We describe the results for studies of troponin I in Table 40. A cohort of 34 dialysis patients with troponin I measured prior to and following renal transplantation found that 47.1 percent of the patients had an increase in troponin I value after surgery as compared with pre-surgery levels, although none exceeded the cutoff value of 2.3 mcg/L. The study followed patients for 22 months, and none experienced cardiac events or died.¹¹⁵

Table 40

Summary of the association of elevated troponin I with risk in post-kidney transplantation populations.

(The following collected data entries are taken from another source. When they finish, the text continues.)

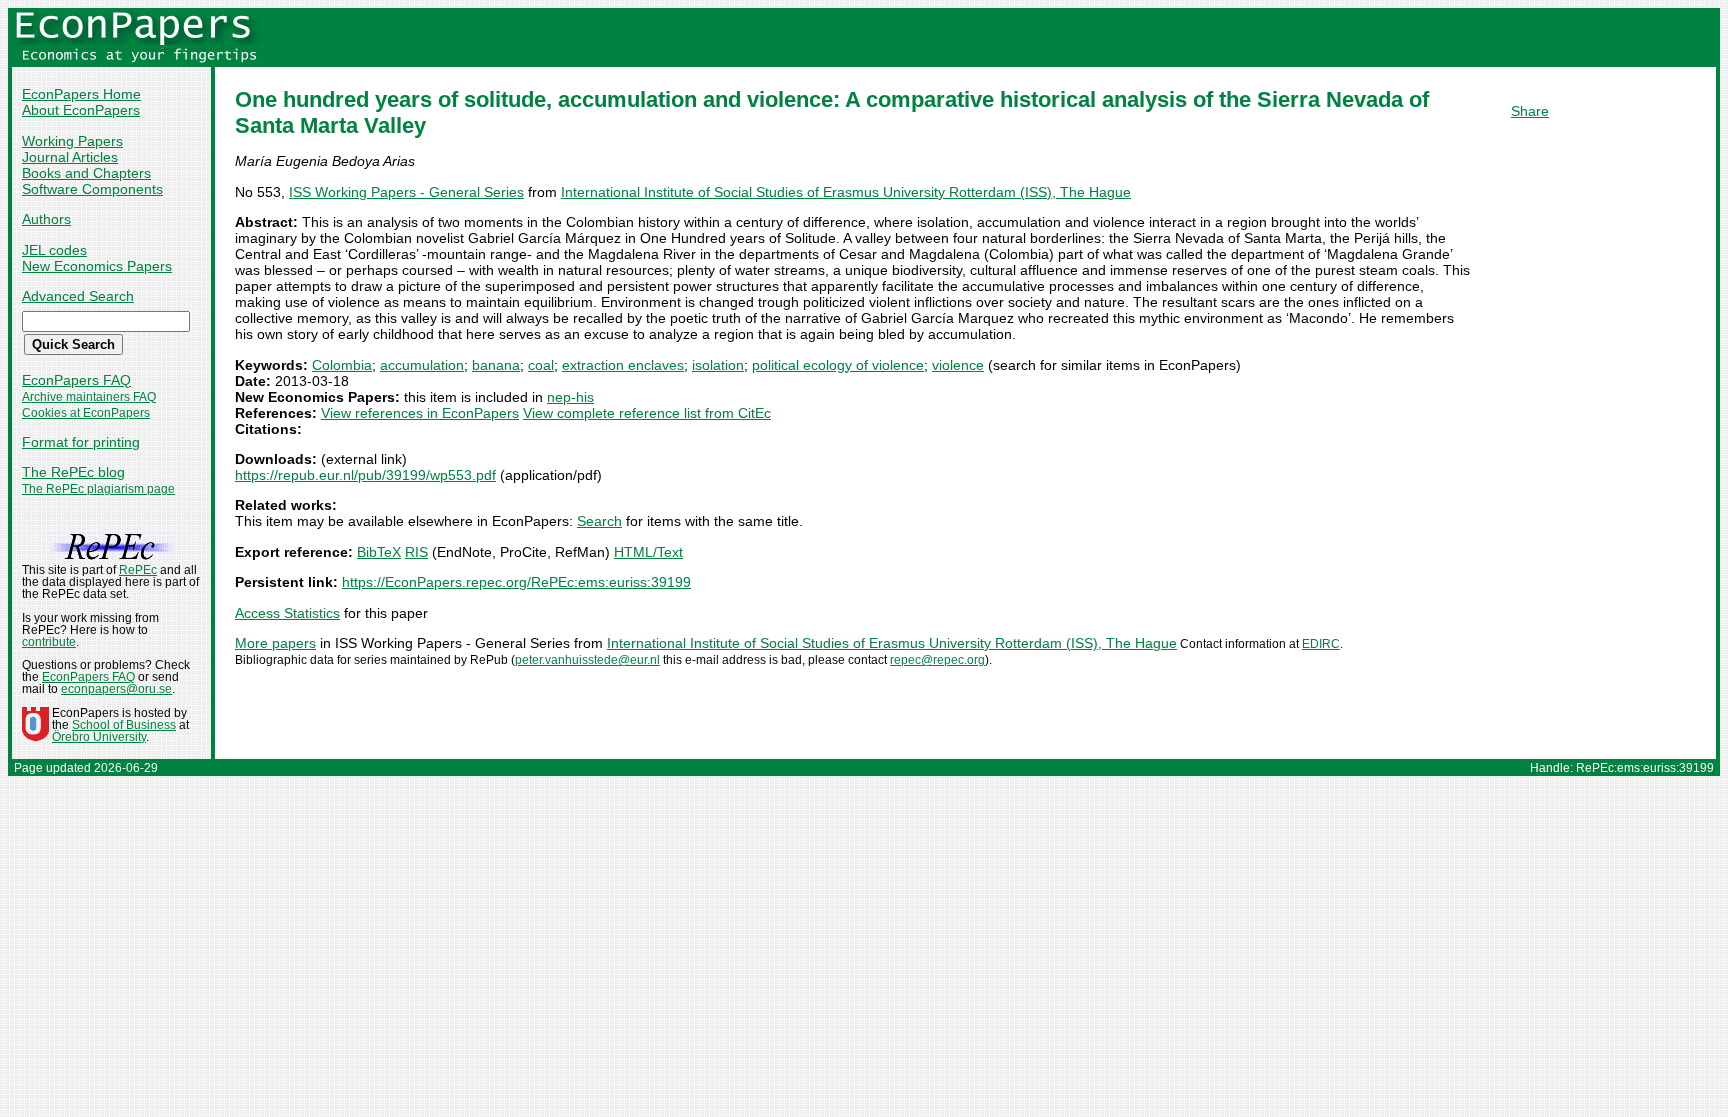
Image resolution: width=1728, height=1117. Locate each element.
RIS (416, 552)
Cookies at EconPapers (86, 413)
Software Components (92, 189)
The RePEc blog (73, 472)
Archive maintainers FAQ (89, 397)
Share (1530, 111)
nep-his (570, 397)
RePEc (138, 570)
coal (541, 365)
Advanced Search (78, 296)
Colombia (342, 365)
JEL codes (54, 250)
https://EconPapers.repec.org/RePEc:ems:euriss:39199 (516, 582)
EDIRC (1321, 644)
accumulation (422, 365)
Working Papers (72, 141)
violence (958, 365)
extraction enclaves (623, 365)
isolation (718, 365)
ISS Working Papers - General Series (406, 192)
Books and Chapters (86, 173)
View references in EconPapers (420, 413)
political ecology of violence (838, 365)
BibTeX (379, 552)
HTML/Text (648, 552)
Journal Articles (70, 157)
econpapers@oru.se (116, 689)
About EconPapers (81, 110)
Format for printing (81, 442)
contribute (49, 642)
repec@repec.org (937, 660)
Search (599, 521)
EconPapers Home (81, 94)
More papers (275, 643)
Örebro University (99, 737)
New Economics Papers (97, 266)
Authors (46, 219)
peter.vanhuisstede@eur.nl (587, 660)
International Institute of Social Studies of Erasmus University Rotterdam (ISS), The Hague (846, 192)
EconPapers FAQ (76, 380)
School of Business (124, 725)
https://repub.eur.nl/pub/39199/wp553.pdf (365, 475)
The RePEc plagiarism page (98, 489)
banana (496, 365)
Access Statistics (287, 613)
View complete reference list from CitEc (647, 413)
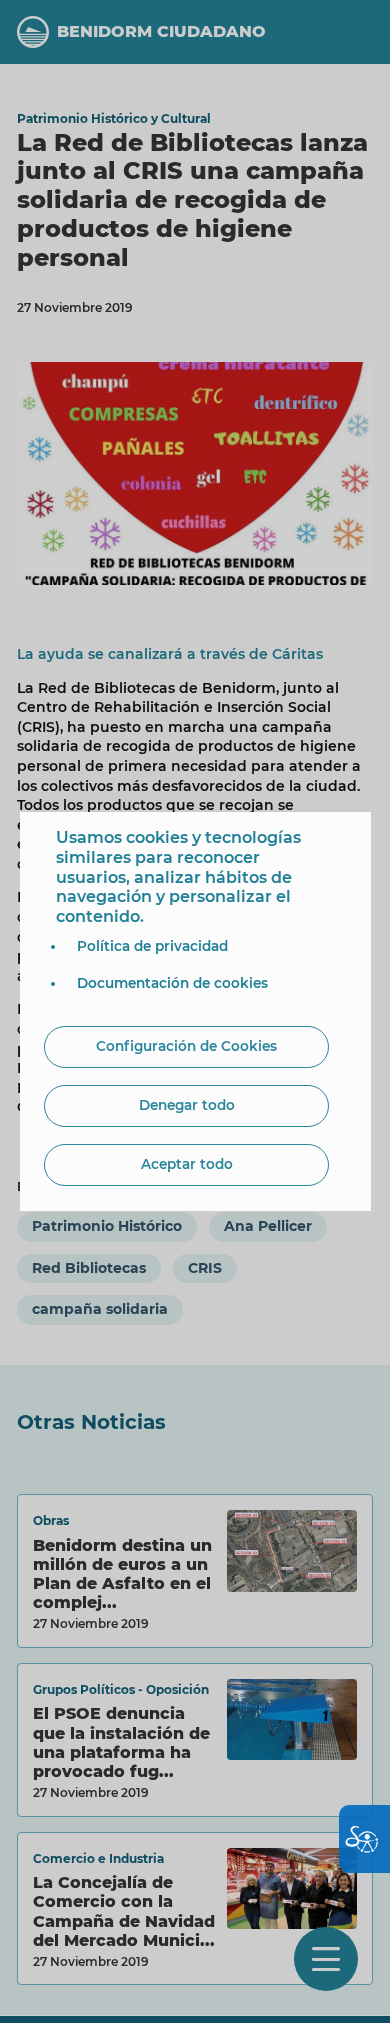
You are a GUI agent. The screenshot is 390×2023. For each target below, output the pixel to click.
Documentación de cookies (172, 983)
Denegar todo (187, 1105)
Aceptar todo (187, 1164)
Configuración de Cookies (186, 1046)
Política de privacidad (152, 946)
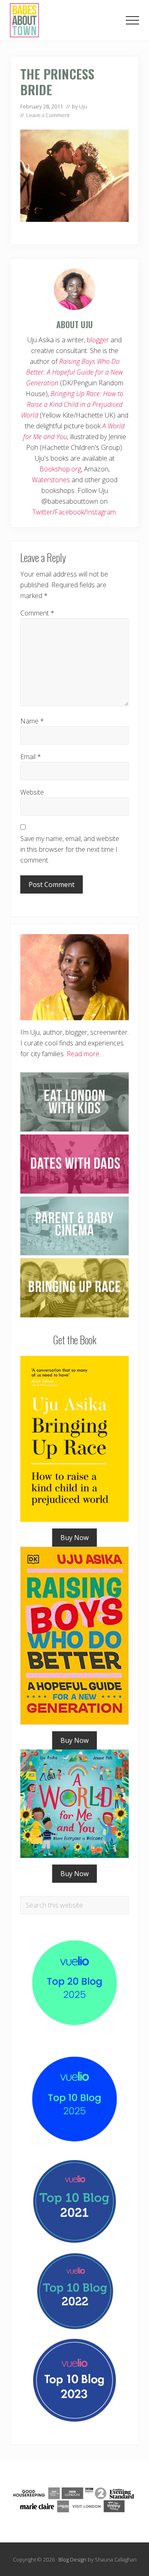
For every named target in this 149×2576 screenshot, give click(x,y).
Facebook (69, 512)
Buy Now (74, 1537)
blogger (98, 339)
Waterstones (51, 479)
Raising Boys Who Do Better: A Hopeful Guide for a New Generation (74, 372)
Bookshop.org (60, 468)
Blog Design (72, 2559)
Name (32, 721)
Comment (37, 613)
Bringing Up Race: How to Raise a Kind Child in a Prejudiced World (72, 404)
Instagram (101, 512)
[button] (132, 20)
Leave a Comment (48, 115)
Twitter (42, 512)
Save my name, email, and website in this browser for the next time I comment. (69, 849)
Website (32, 792)
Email (30, 756)
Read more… (85, 1053)
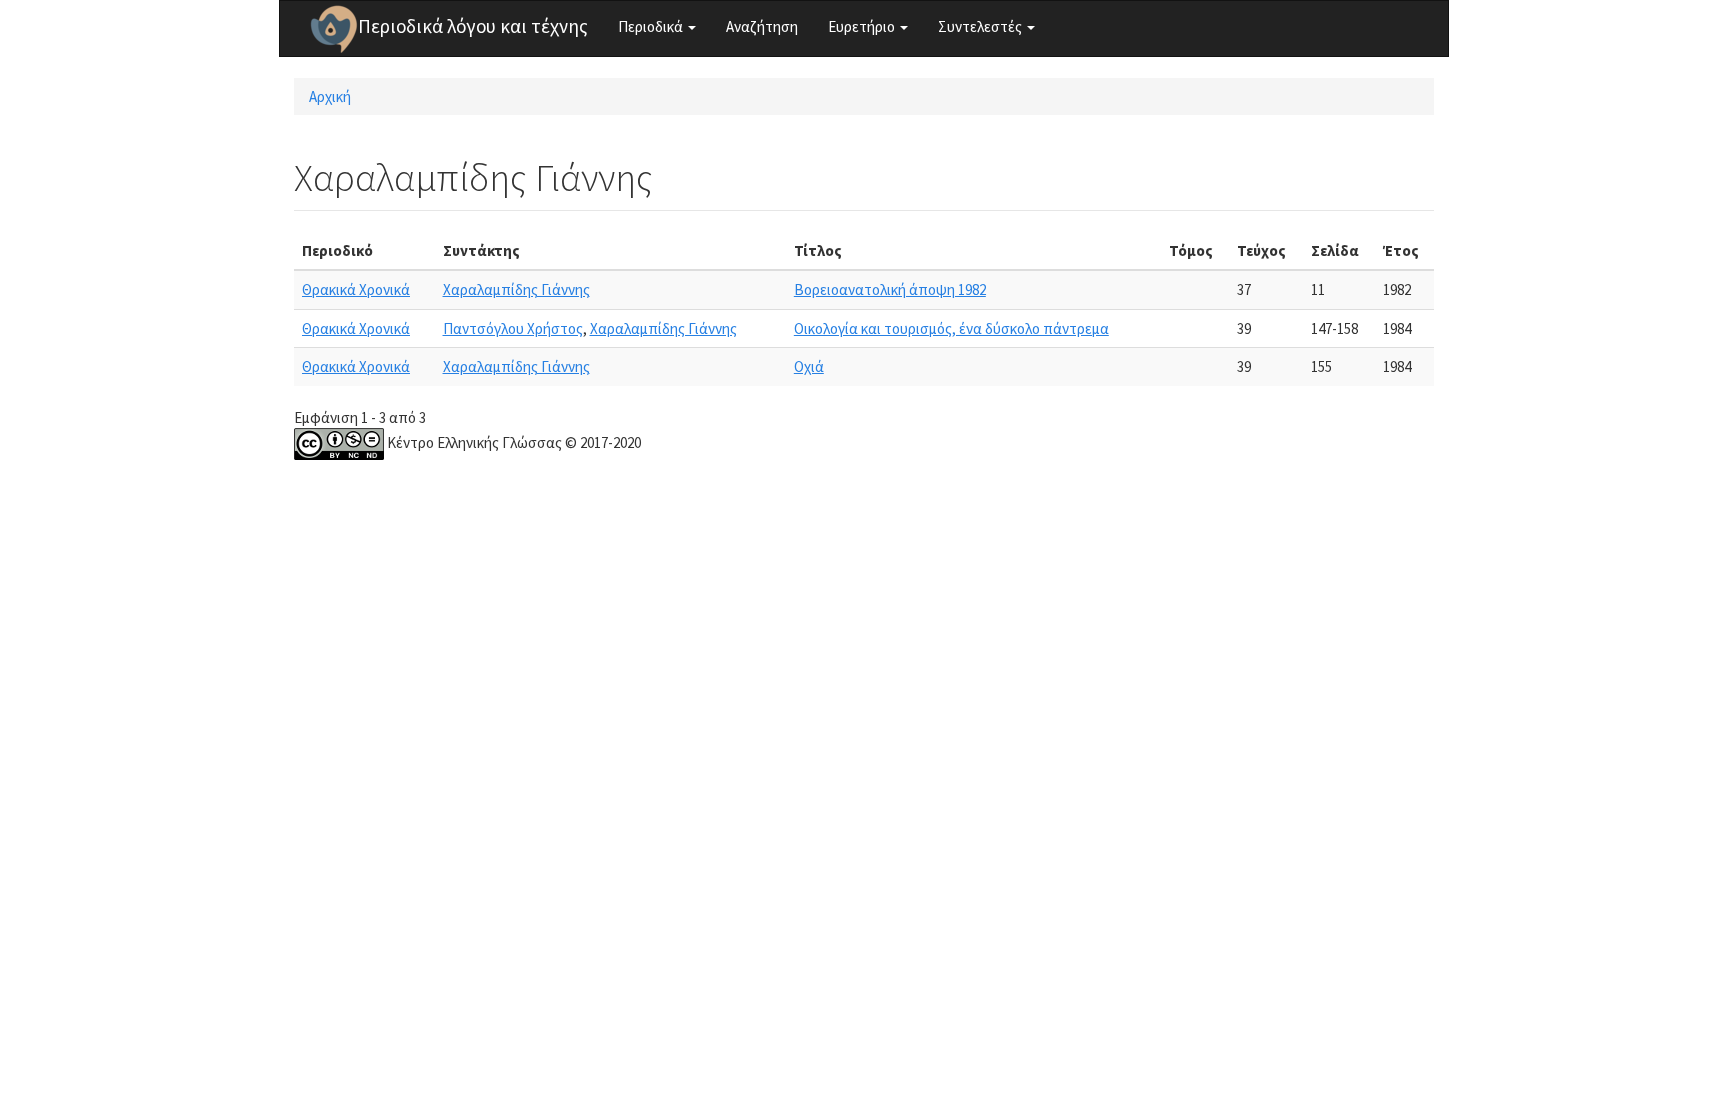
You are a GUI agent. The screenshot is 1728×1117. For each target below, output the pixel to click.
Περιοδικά (652, 26)
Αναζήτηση (762, 26)
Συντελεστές (981, 26)
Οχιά (809, 366)
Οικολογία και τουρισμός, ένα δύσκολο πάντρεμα (951, 328)
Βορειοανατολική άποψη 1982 (890, 289)
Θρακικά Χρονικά (356, 289)
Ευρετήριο (863, 26)
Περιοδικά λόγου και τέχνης (473, 26)
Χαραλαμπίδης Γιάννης (516, 289)
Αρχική (330, 96)
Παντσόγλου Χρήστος (513, 328)
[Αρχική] (334, 29)
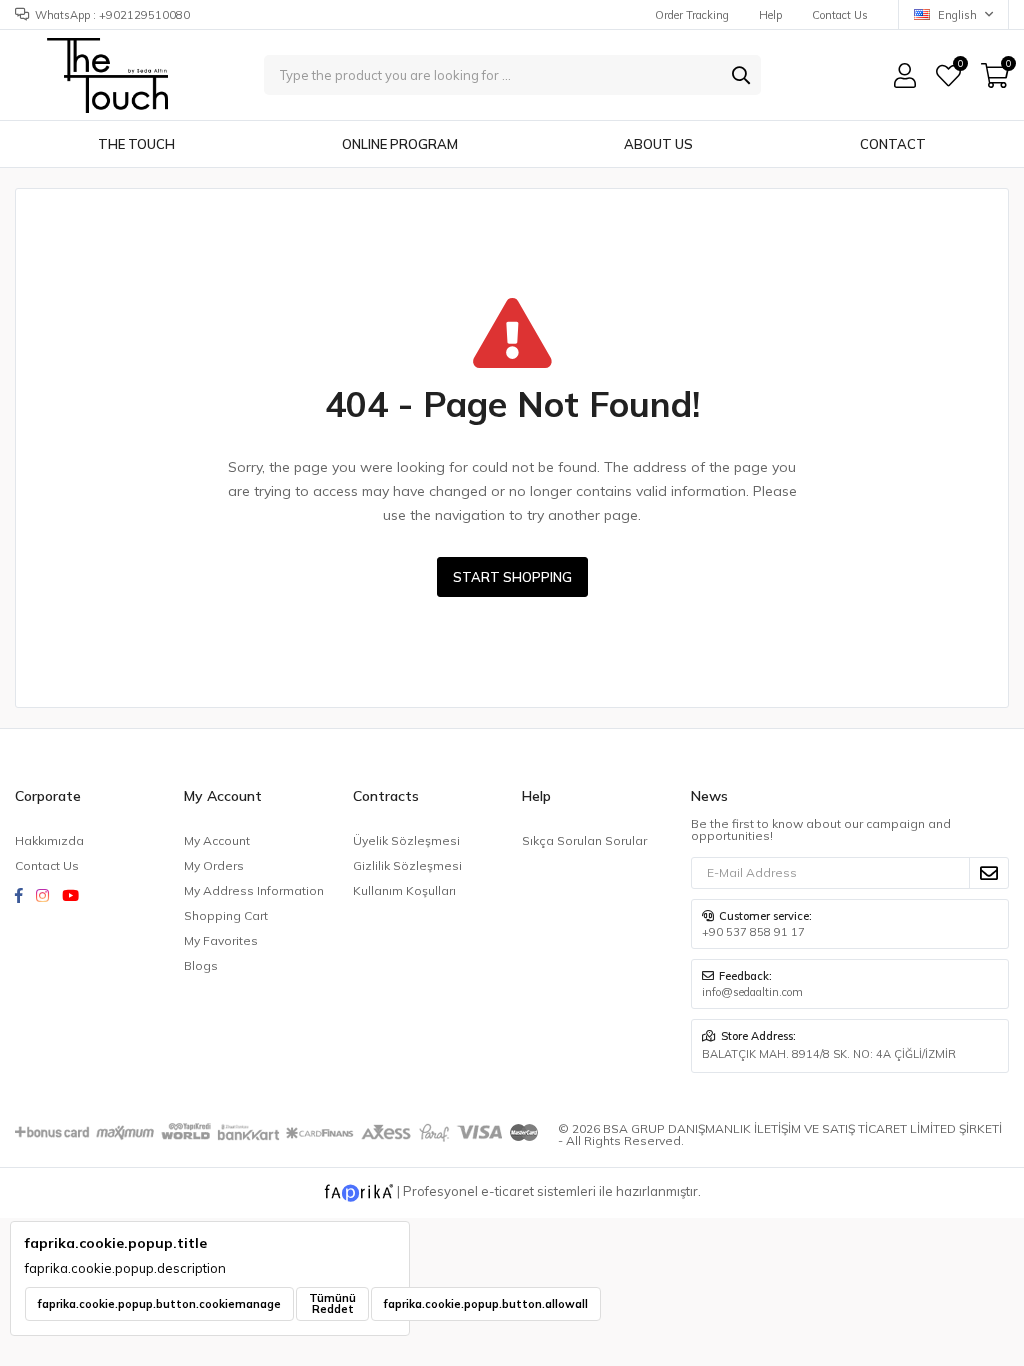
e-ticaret (507, 1191)
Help (770, 15)
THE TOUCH (136, 144)
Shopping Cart (226, 915)
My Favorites (959, 66)
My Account (217, 840)
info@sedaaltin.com (752, 992)
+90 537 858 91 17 (753, 932)
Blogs (201, 965)
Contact (893, 144)
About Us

Another study considering postoperative troponin I values following kidney transplant used a threshold value of 0.04 mcg/L. This reported in-hospital acute myocardial infarction (AMI), 1-year all-cause mortality, and 1-year coronary revascularization. Of 376 in-hospital patients, the study observed AMI in 6.3 percent of those with elevated troponin I, but did not observe AMI in patients with a nonelevated value (P < 0.001). Rates of in-hospital death and revascularization were not significant. At 1-year followup, the difference in mortality between the two groups was not significant, and the rate of revascularization (percutaneous coronary intervention or coronary artery bypass graft) was marginally significant at 5.3 percent of those in the elevated troponin I group compared with 1.4 percent of those in the nonelevated troponin I group (P = 0.49); however, neither percutaneous coronary intervention or coronary artery bypass graft was significant when assessed alone.⁷¹

A similar study of 331 post-kidney transplantation patients used a higher cutoff value of 0.07 mcg/L. The study defined MACE as AMI, revascularization, or death due to an ischemic event and reported after a 3-month followup. The study noted a significantly lower rate of outcome in those with a nonelevated troponin I when adjusted for a history of CAD (OR, 0.1; 95% CI, 0.03 to 0.4) or age (OR, 0.1; 95% CI 0.03 to 0.3).⁷⁸

Troponin T

We listed the results of troponin T studies in post-kidney transplantation populations in Table 41. A study of 372 patients, who had received kidney transplant in the past 3 months, used troponin T measurements with a cutoff level of 0.03 mcg/L to analyze outcomes during a maximum followup period of 1,626 days. They found a higher rate of all-cause mortality in those with an elevated troponin T (57.1 percent) versus a nonelevated test (14.0 percent) (P < 0.001). The study found a similar result for an outcome of cardiac mortality (33.3 vs. 4.8 percent, P < 0.001). In a model adjusted for age, sex, smoking history, diabetes, blood pressure, cholesterol, body mass index, and blood biochemical levels, troponin T remained significantly associated with all-cause mortality (Exp(β) 2.7; 95% CI, 1.2 to 6.1, P < 0.001).⁹⁴

Table 41

Summary of the association of elevated troponin T with risk in post-kidney transplantation populations.

Other Subgroups

In a subgroup of post-kidney transplantation patients (n = 78) with a history of CAD, Claes et al. found an increased risk of MACE for every 0.01 mcg/L increase in troponin I in an adjusted analysis (OR, 1.2; 95% CI, 1.0 to 1.4, P = 0.038).⁷⁸

No other studies performed subgroup analysis in nondialysis populations.